In a tangled spot on the edge of some woods, several small birds were moving around near the ground. There were titmice, one pretty Ruby-crowned Kinglet with its ruby-red crest raised up, and from across the road, came the clear, mewing calls of a Yellow-bellied Sapsucker. As I watched the kinglet flit through some bushes, a very small sliver of mottled brown slipped up the trunk of a pine tree. It was partially obscured by the trunks of a couple of other trees, but I held my breath and hoped it wouldn’t fly away – and then it came more clearly into view: a Brown Creeper. It scuttled up the trunk of the thin pine tree from very low near the ground, and worked its way up higher than my head before it flew to another tree, probably not far away, but I couldn’t find it again.

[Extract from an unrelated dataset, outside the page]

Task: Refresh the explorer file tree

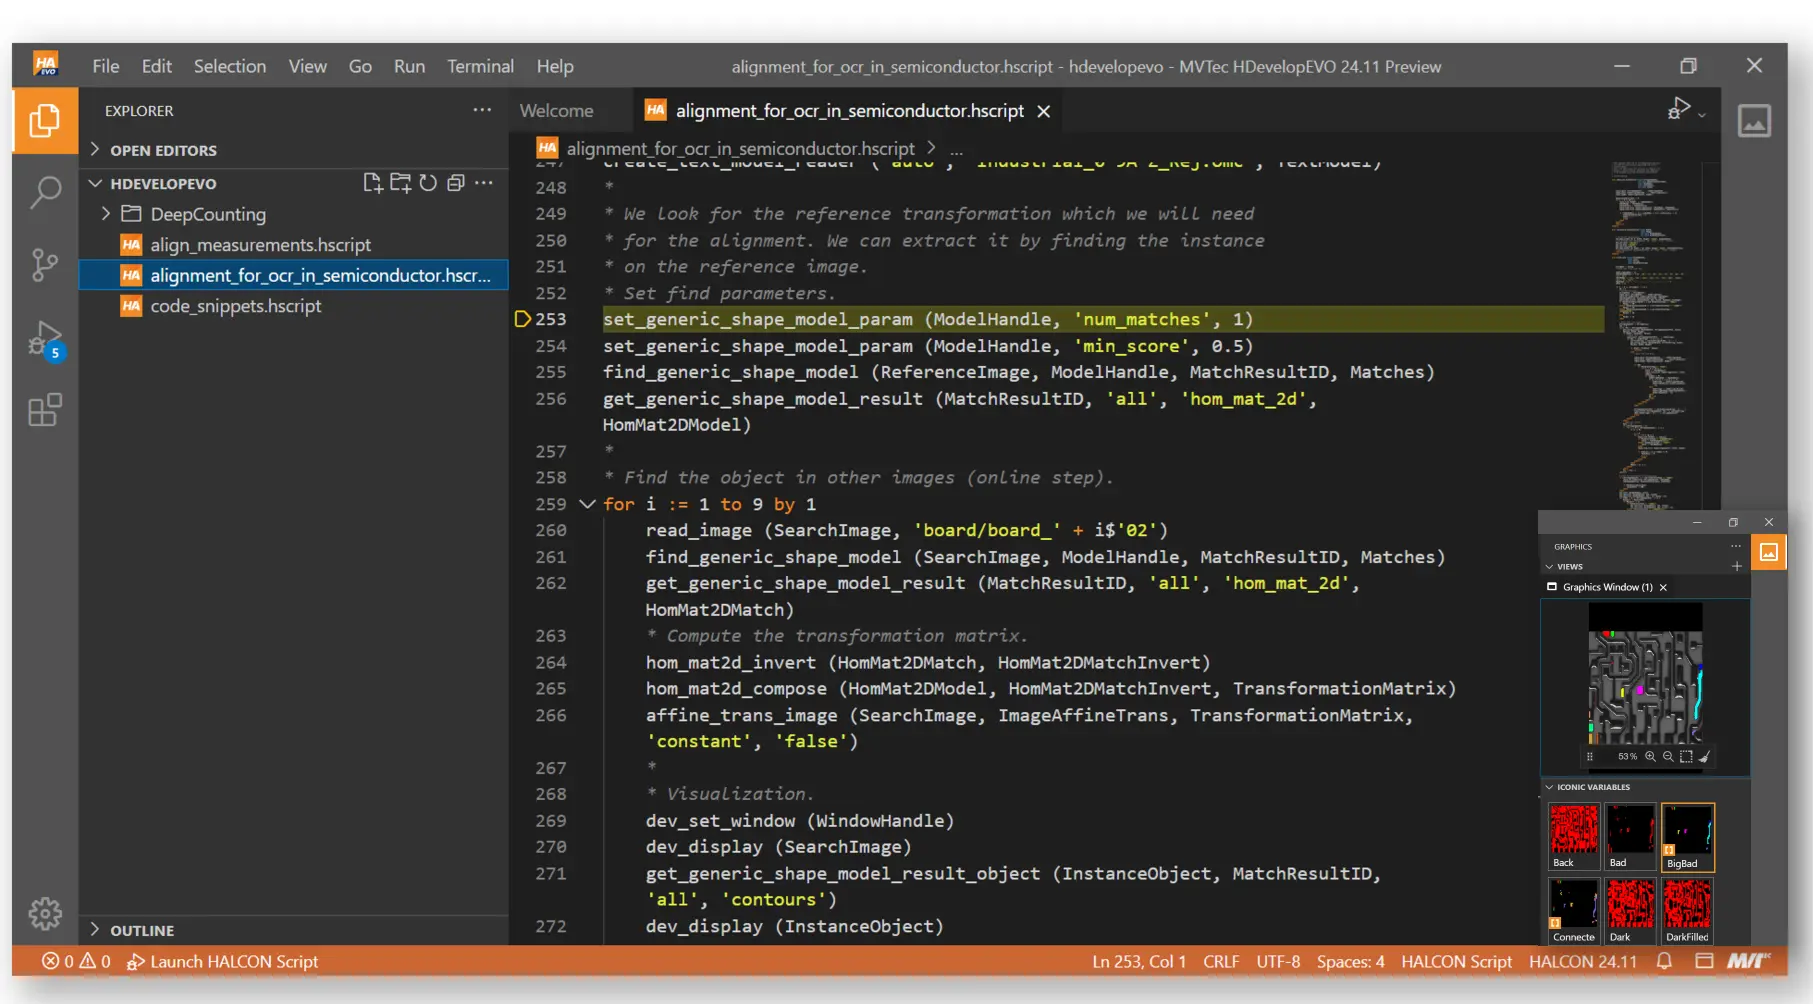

It was only in view for two or three minutes, but close and clear during that time.

A Brown Creeper is a tiny jewel of a bird that’s hard to find and rare to see around here, a fragment of the winter woods that’s becoming less and less common as forested land is cleared. It’s a very small, slender bird with a dark brown back, mottled with white and other shades of brown in a way that blends in well with the trunks of trees. It clings very close to the trunk and moves in an insect-like way, so it almost looks like a piece of bark that’s moving. With a long, down-curved bill, it stops to probe under pieces of bark, looking for spiders and small insects. Its stomach is a smooth, creamy white, its legs short, and its long tail helps to brace it on the side of trunks. 

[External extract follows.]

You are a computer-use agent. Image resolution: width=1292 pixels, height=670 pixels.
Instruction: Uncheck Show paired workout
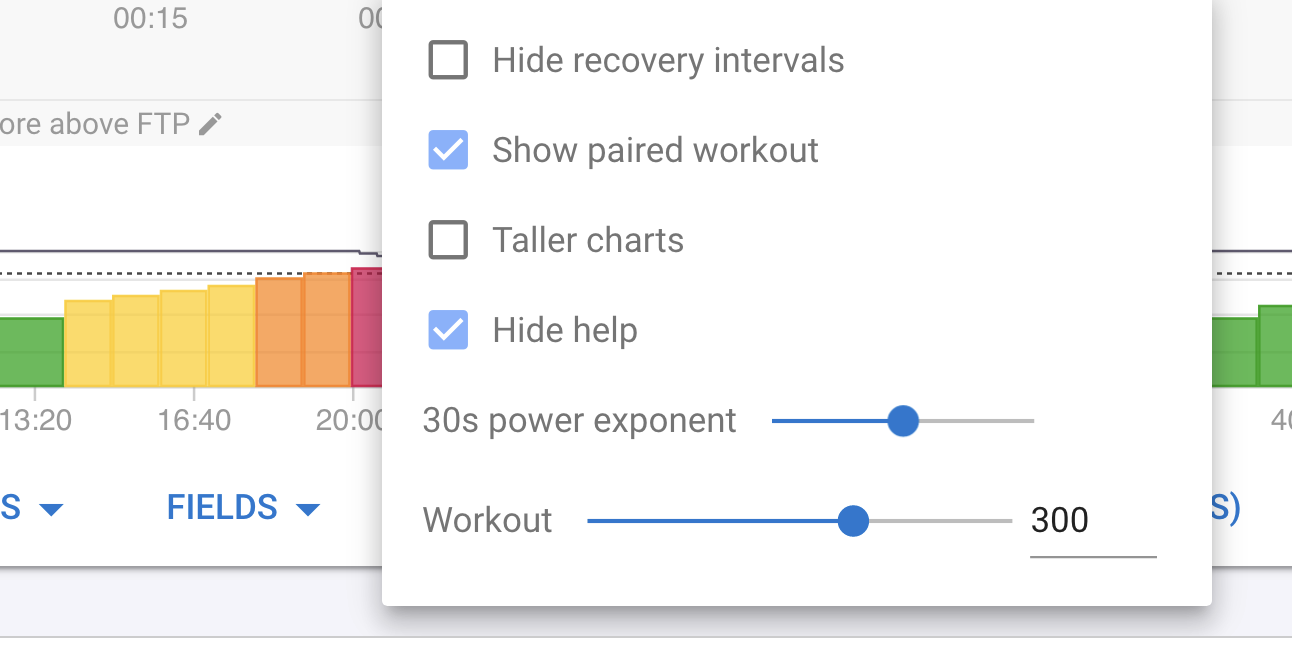click(448, 150)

Brown Creepers are only here in this part of Georgia in the winter. They breed mostly in northern forests with large mature trees, but in winter months can be found in a variety of wooded settings. It’s a bird that is seldom seen, even when they are around, in part because it’s so small, quiet, and so well camouflaged, and also because it stays mostly in the woods. But it often travels along with flocks of feeding birds like titmice, chickadees, nuthatches and kinglets, and can be found along the edges of woods like this one today. Its call – which I did not hear this morning – is a high, sibilant tseeet, a delicate, ringing sound, something like a tiny chain falling into a heap.